Oleksander "Alex" Semenets (March 10, 1990 – late August 2020) was a Canadian professional soccer player who played as a midfielder.

Early life
Semenets moved from his native Ukraine to Canada in 1998, settling in Mississauga, Ontario. He attended Iona Catholic High School and played club soccer for the Oakville Blue Stars before joining the Vancouver Whitecaps residency program in 2007.

Club career
Semenets played with the Vancouver Whitecaps Residency squad in the USL Premier Development League season in 2008 and 2009, helping his team to the PDL playoffs in his debut season, before being called up to the senior Vancouver Whitecaps side following the conclusion of the 2009 PDL season. He made his first-team debut on July 25, 2010, in a match against the NSC Minnesota Stars, coming on as a substitute in the 80th minute.

On March 5, 2011 Semenets signed with FC Edmonton, an expansion club in the second division North American Soccer League. The club re-signed Semenets for the 2012 season on October 12, 2011.

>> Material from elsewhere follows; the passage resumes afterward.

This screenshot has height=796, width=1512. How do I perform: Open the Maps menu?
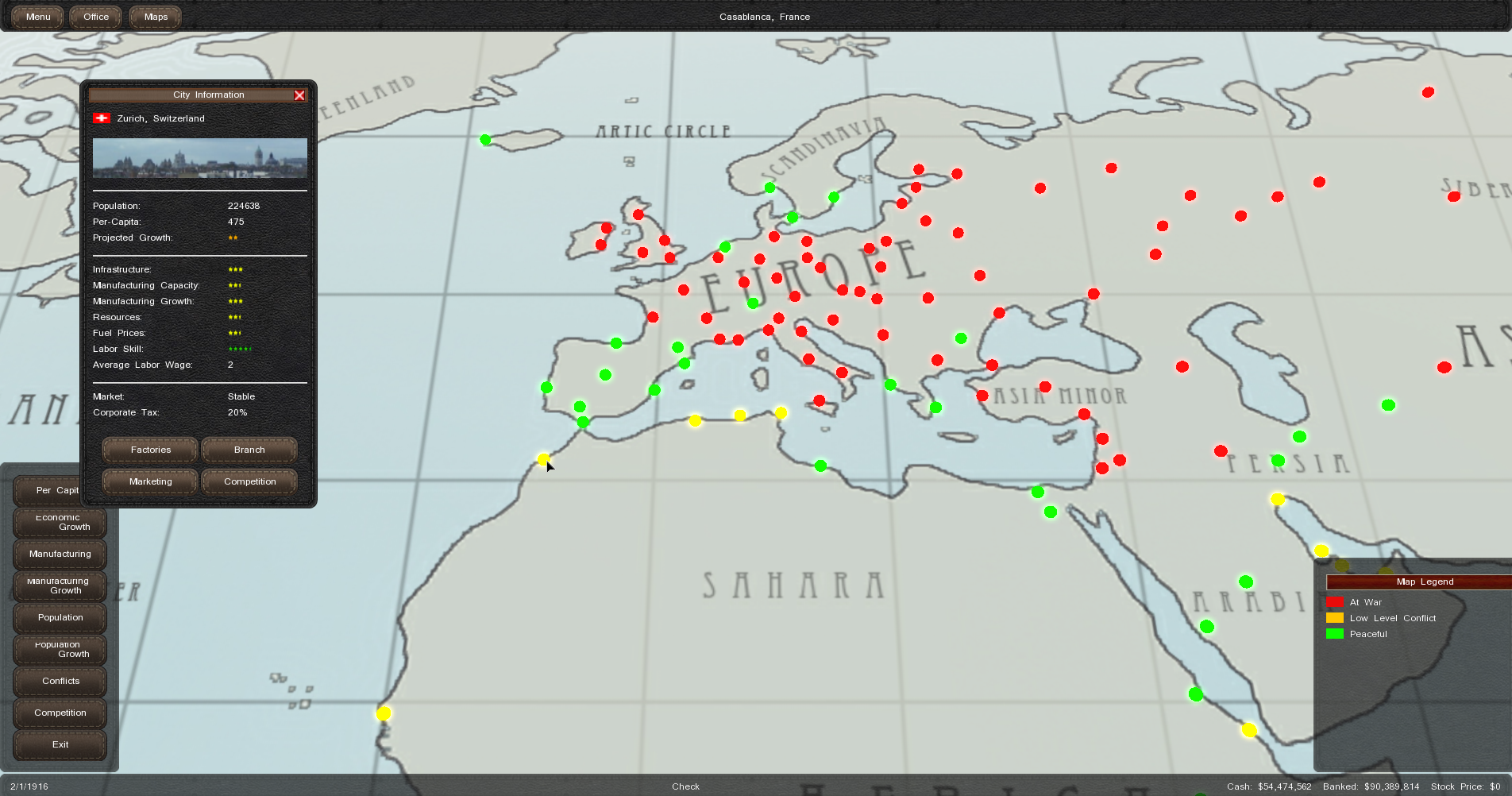click(156, 17)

In 2014 he briefly appeared for Cape Breton University.

International career
Semenets received his first national team call-up for the Canadian under-17 team in April 2006 for the Ballymena U-16 Tournament. He subsequently played for Canada at the 2007 CONCACAF U17 Tournament in Jamaica, making three appearances.

In September 2009, Semenets was named to the Canadian under-20 team for the 2009 Jeux de la Francophonie in Lebanon. In the first match of the tournament against Rwanda, Semenets came off the bench to score two goals in a 3–2 loss. In the second and final group stage match against Cameroon, he received his first start and scored the second goal in a 2–0 win which enabled Canada to advance from the group stage on goal difference.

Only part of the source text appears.